Directions:
Your response should reproduce every line of the entries that contains the word "each".

Supplied records:
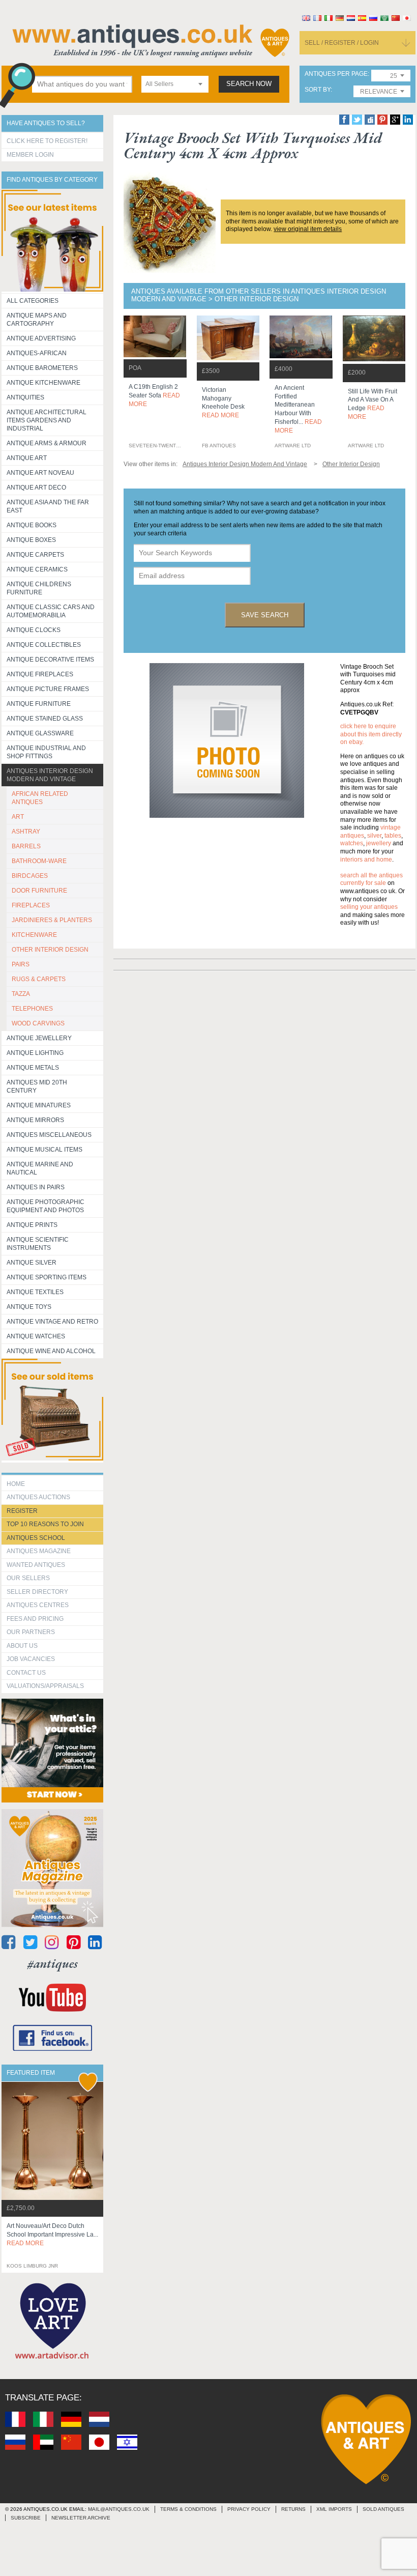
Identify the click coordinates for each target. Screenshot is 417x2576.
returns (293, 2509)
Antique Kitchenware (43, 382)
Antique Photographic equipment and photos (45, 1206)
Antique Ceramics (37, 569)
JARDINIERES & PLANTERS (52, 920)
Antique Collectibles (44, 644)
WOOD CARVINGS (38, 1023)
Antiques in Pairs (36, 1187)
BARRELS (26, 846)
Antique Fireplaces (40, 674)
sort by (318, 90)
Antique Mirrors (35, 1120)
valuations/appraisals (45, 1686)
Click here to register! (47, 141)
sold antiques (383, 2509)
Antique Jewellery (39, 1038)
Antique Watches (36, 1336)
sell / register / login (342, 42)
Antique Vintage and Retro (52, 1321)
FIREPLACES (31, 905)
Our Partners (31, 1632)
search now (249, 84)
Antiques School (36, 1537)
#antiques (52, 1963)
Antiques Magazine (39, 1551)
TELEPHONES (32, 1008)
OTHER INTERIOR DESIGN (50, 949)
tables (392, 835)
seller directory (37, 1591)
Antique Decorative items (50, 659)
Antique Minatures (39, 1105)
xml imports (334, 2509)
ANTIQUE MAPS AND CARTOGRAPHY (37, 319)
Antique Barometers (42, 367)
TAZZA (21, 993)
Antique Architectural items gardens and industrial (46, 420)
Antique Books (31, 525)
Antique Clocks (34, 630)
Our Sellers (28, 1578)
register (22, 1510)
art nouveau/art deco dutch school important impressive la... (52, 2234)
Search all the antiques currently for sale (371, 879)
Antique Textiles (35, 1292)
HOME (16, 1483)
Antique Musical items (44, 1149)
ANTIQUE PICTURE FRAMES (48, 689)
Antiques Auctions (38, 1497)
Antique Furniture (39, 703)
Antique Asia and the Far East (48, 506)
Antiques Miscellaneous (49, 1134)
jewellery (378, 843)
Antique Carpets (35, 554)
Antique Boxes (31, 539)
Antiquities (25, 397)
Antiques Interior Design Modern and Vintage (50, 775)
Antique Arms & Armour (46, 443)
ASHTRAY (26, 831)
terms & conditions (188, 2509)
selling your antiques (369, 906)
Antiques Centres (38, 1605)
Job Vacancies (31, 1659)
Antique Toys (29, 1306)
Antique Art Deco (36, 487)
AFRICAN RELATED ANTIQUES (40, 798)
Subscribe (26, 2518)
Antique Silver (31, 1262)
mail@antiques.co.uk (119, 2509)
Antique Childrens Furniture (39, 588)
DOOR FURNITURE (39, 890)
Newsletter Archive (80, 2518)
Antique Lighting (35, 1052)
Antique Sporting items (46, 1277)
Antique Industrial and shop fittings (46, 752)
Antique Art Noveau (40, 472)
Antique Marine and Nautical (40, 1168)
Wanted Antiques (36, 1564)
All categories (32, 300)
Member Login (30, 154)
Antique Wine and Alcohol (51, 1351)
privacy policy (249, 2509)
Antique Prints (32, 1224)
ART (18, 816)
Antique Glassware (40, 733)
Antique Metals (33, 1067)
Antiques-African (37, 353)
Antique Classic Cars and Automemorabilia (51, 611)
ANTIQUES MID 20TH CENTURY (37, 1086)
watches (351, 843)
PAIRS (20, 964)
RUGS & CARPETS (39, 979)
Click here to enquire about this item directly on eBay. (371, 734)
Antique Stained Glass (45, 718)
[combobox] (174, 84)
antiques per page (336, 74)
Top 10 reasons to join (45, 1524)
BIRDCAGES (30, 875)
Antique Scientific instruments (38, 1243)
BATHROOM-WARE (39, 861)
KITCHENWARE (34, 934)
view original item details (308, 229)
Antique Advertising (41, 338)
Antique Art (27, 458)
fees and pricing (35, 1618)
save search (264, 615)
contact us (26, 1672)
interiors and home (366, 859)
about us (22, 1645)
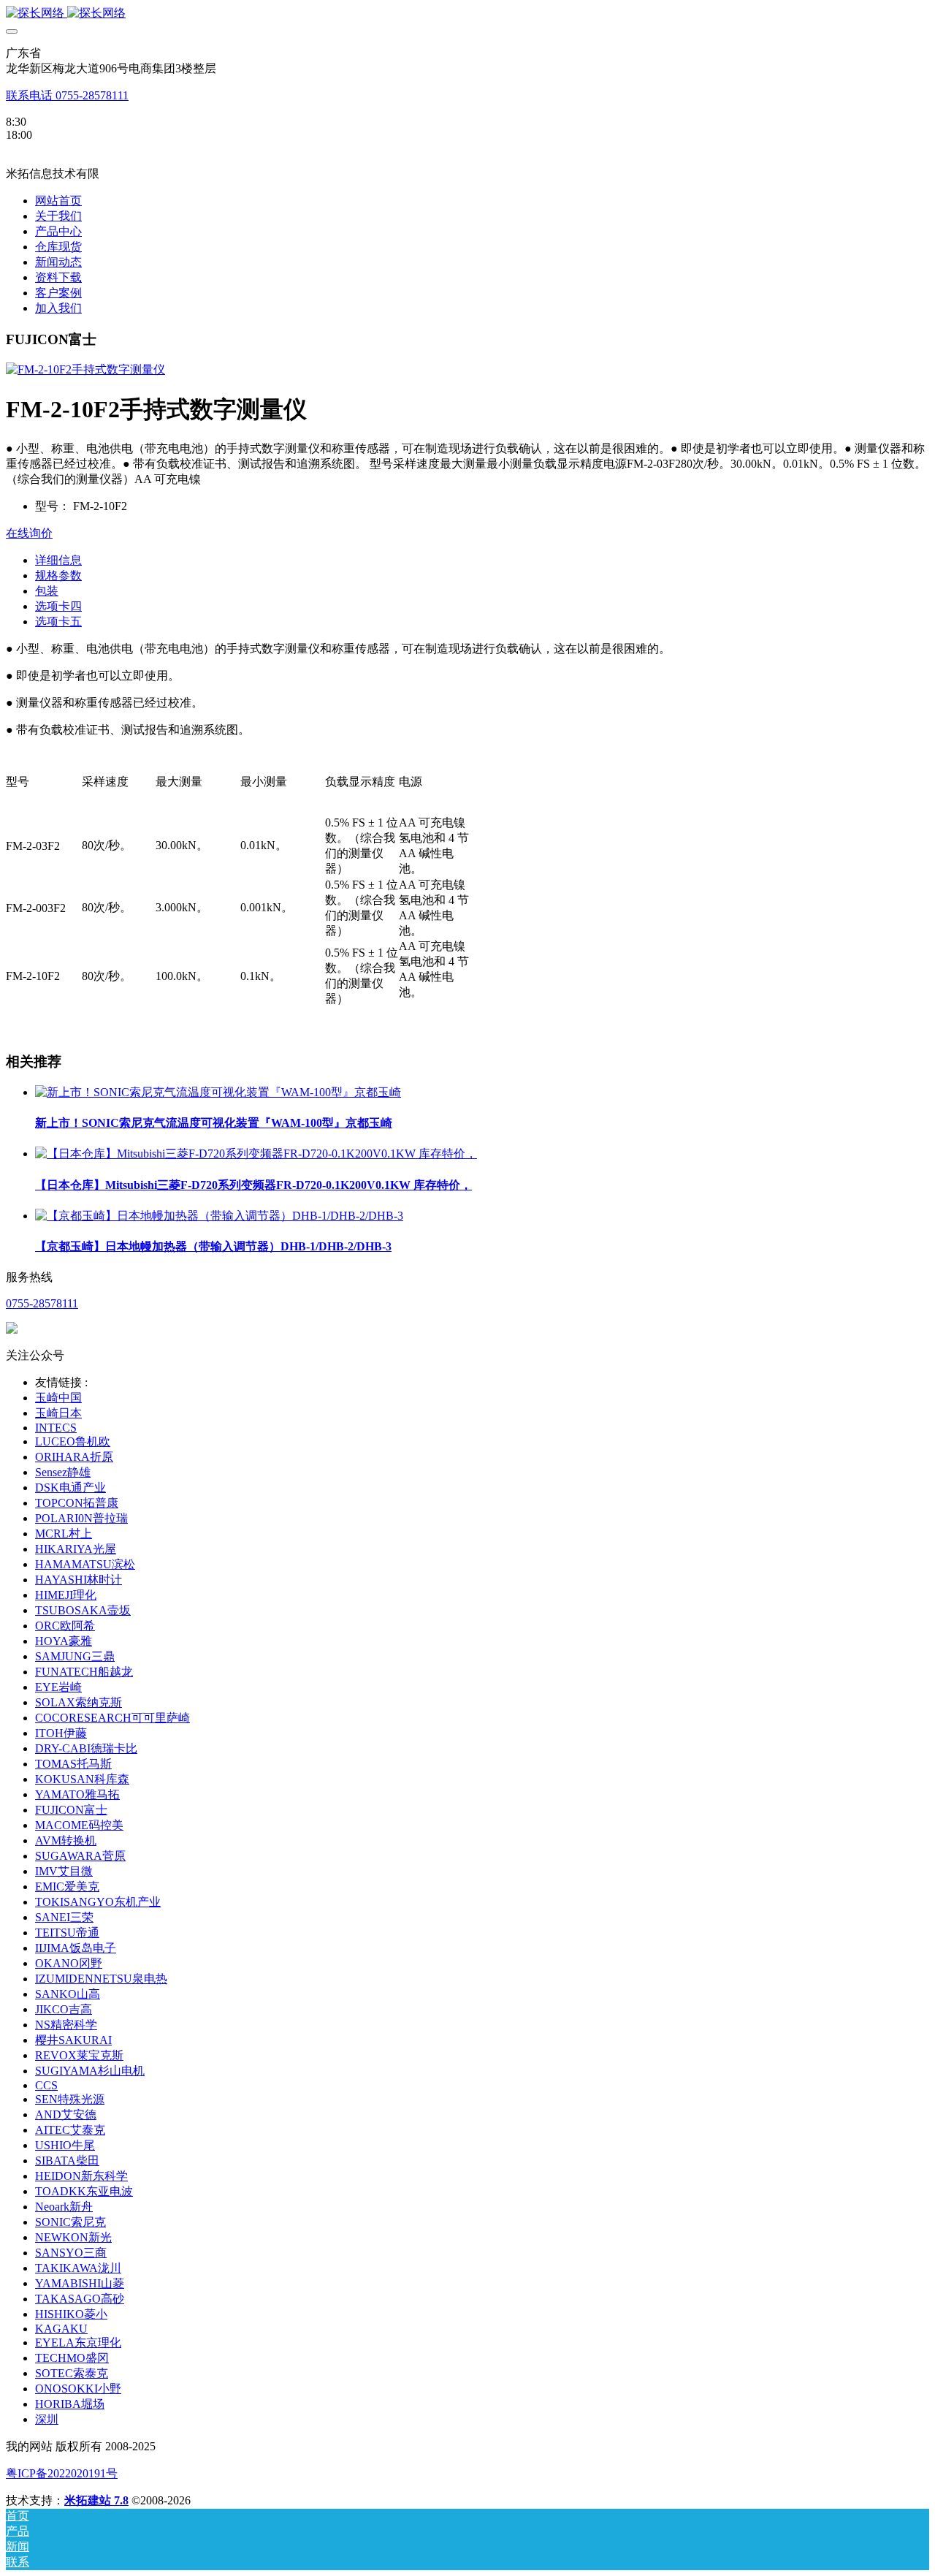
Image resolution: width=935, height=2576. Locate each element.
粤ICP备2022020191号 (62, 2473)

Solution below:
Identify the click coordinates for each target. Screenshot is 417x2576.
Image resolution: width=935, height=2576. Locate each element.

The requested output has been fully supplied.